WHAT TO WORK ON:
Your task is to filter the entries and copy every line containing the string "indicator".

Stored data
------------------------
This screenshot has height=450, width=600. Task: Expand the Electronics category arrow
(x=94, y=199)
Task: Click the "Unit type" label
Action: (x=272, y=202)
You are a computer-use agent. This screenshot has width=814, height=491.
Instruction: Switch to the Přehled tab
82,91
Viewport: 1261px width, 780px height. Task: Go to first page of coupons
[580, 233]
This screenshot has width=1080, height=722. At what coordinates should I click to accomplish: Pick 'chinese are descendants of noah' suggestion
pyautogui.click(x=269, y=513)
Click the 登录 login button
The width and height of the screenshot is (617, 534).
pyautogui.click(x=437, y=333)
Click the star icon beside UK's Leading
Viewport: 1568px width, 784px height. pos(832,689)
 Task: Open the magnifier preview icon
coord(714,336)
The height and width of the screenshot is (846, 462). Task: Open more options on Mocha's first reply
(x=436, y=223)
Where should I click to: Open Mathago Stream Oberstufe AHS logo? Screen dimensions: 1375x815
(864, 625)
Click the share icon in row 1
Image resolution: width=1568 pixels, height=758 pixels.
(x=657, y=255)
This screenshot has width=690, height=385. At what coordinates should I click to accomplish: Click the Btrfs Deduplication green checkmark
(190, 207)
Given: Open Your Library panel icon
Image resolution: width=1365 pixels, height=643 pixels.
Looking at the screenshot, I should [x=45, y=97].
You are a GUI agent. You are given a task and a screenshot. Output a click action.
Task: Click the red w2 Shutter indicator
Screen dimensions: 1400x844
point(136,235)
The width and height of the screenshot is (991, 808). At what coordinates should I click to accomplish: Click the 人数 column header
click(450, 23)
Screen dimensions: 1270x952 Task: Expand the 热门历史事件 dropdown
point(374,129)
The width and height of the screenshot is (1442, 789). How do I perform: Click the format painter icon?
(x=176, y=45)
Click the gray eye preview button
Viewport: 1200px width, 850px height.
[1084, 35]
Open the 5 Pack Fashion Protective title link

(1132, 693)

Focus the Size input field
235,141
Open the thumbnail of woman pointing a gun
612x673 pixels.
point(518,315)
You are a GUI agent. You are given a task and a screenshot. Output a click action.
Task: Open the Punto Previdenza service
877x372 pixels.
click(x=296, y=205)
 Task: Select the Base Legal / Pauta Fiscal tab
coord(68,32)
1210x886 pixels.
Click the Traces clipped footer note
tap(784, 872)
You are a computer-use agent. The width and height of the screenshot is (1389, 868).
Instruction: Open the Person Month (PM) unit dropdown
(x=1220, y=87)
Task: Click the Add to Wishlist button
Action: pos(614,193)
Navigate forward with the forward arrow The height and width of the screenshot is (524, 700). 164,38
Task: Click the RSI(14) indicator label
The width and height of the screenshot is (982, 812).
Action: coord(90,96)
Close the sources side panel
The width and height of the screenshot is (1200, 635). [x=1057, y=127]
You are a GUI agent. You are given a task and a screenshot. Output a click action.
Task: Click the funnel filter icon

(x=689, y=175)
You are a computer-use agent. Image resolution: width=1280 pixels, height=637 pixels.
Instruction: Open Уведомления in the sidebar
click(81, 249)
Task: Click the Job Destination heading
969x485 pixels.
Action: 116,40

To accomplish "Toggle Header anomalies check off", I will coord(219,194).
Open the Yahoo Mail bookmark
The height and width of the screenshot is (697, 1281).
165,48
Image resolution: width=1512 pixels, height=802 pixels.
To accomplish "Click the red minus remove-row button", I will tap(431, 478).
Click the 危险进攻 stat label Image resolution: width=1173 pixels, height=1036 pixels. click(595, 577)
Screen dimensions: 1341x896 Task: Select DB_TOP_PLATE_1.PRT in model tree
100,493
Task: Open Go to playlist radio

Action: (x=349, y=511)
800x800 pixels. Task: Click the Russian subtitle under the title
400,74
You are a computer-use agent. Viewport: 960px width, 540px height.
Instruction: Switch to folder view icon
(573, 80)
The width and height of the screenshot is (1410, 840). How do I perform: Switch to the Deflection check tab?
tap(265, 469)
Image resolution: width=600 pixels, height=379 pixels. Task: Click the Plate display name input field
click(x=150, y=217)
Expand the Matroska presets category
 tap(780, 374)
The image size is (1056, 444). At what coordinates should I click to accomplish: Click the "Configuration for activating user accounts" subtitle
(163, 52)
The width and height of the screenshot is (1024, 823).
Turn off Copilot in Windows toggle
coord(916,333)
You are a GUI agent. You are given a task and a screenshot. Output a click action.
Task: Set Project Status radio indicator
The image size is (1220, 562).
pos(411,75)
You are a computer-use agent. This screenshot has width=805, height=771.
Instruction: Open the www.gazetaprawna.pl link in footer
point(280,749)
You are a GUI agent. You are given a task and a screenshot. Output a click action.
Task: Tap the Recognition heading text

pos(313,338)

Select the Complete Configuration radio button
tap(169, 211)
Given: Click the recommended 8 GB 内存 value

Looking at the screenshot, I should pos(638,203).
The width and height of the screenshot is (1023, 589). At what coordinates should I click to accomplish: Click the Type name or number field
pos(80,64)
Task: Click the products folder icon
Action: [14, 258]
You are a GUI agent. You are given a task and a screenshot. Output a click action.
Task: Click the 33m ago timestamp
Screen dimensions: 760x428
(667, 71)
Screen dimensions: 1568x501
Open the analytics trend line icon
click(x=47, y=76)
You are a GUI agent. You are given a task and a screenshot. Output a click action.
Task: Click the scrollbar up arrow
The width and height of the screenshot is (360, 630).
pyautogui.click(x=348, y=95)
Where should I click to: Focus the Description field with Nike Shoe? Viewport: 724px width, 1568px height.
------------------------
TASK SOLUTION:
Task: Click the red w2 Shutter indicator
Task: Click the RSI(14) indicator label
Task: Set Project Status radio indicator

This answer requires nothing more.